### [Extract to read]
== Segment start ==

Perhaps as you also were, I was disappointed to read recently about Amazon being fined by California regulators for failing to pay their third-party drivers, hired through a Santa Ana-based delivery company, for their meal breaks and overtime. Companies like Amazon have been the beneficiaries of a financial boom during COVID, but they couldn’t have done it without the thousands of often-struggling drivers who use their own vehicles to help deliver those last-minute Christmas presents we ordered. With such impressive wealth generation, why don’t company executives make business decisions that share the wealth with hardworking employees at the very bottom of the organization chart?
If what we read in the book Nomadland — and see in the highly acclaimed movie version — is any indication, the subtitle “Surviving America in the Twenty-first Century” depends heavily on American businesses — often outsourcing companies — to provide a human wage, benefits, and decent working conditions. In an age of such wealth generation, is shorting vulnerable outsourced “employees” a price we in society are willing to pay to get our deliveries conveniently dropped at our doorsteps?

== Segment end ==

### [Source material]
== Segment start ==

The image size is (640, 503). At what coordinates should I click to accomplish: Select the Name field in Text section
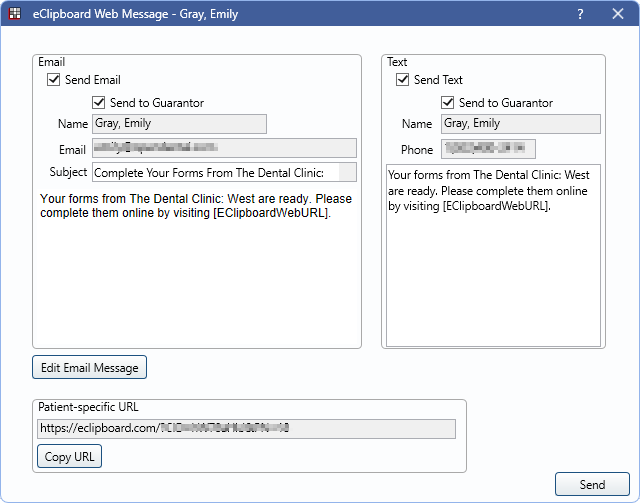click(520, 124)
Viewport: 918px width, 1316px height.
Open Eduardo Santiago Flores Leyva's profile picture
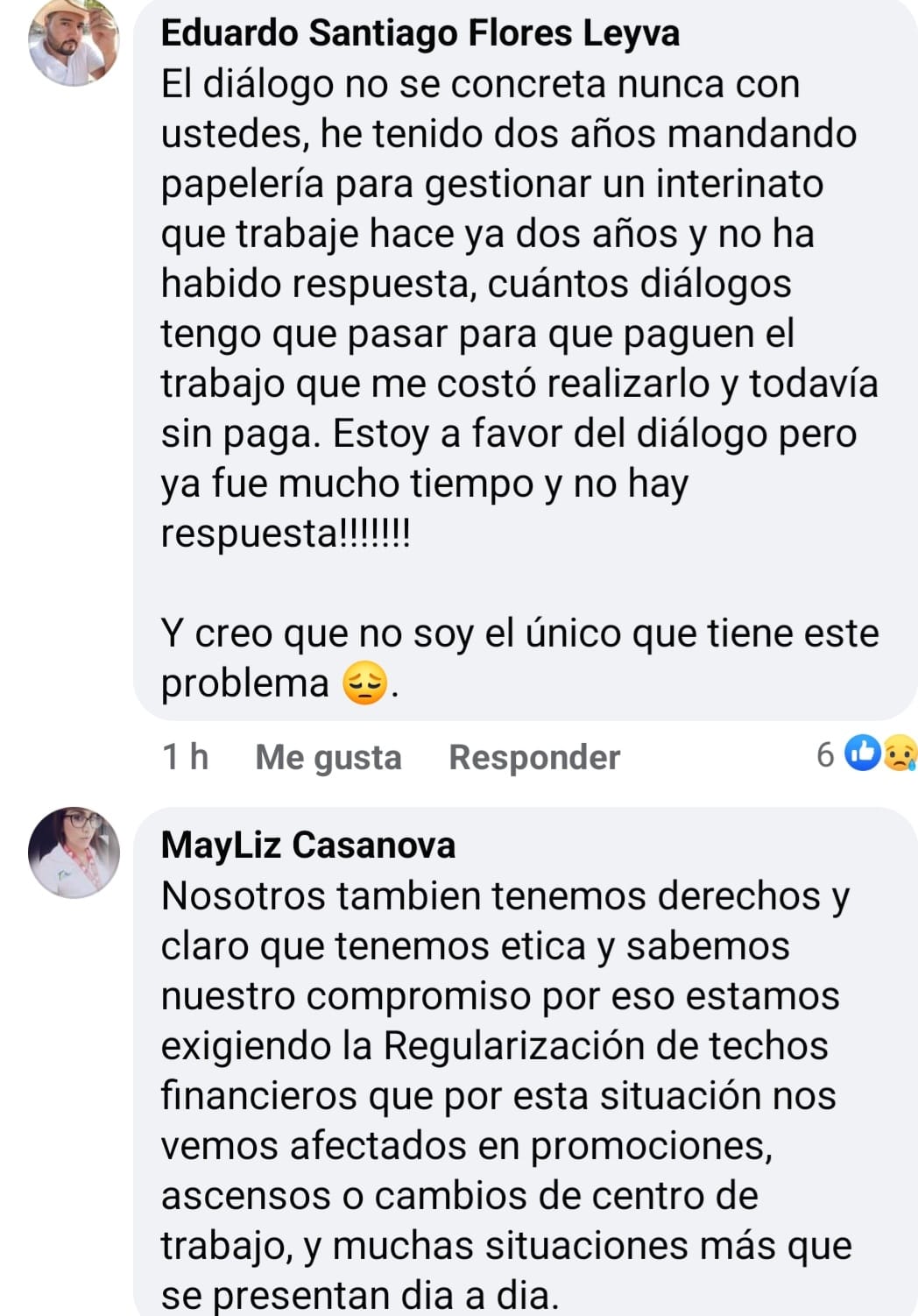74,42
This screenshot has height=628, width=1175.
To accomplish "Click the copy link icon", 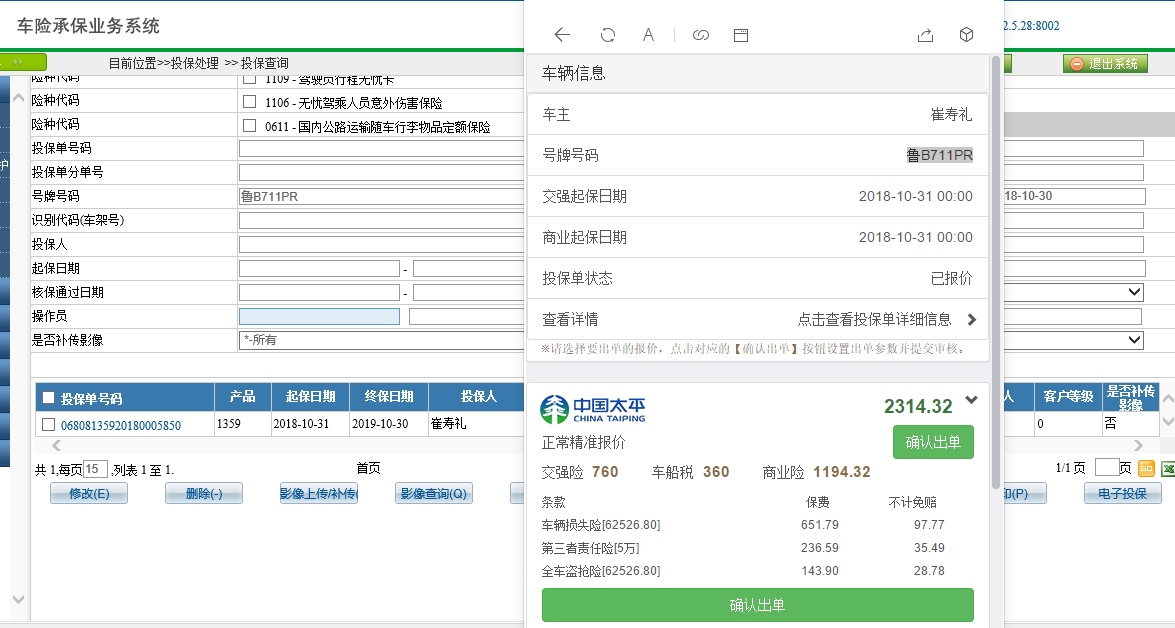I will pyautogui.click(x=701, y=35).

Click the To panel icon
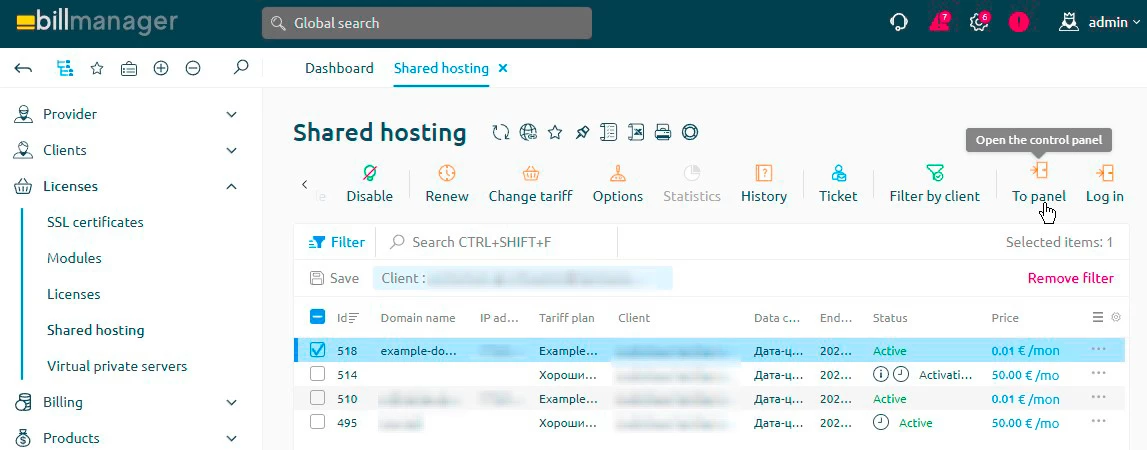(1039, 172)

== Segment end ==

Please continue the opinion piece about Amazon's delivery drivers from the point where it stops. The material above is separate from the opinion piece about Amazon's delivery drivers.

### [Answer below]
These and many more business-ethics decisions are what await Crowell School of Business graduates in the challenging decades to come as we seek to meet the promise of business as the generator of human and societal flourishing intended by God.
I am thankful for the good academic work that has been done by Christian business school authors in laying out biblical approaches to current business issues. These works include Scott Rae and Kenman Wong’s Business for the Common Good and Beyond Integrity: A Judeo-Christian Approach to Business, among others. Professor Jake Aguas’ recently launched MBA course, The Innovative Leader, will be a required part of the new MA in Leadership and Innovation launching in Fall 2021. Crowell Professor Dr. Shane Enete’s work on integrating faith in our investment strategies and practices will be found throughout our new Graduate Certificate in Personal Financial Planning. Also, Dr. Enete’s recent blog post on investing and the Robinhood bro culture is an example of how Christian principles are directly relevant to business practices.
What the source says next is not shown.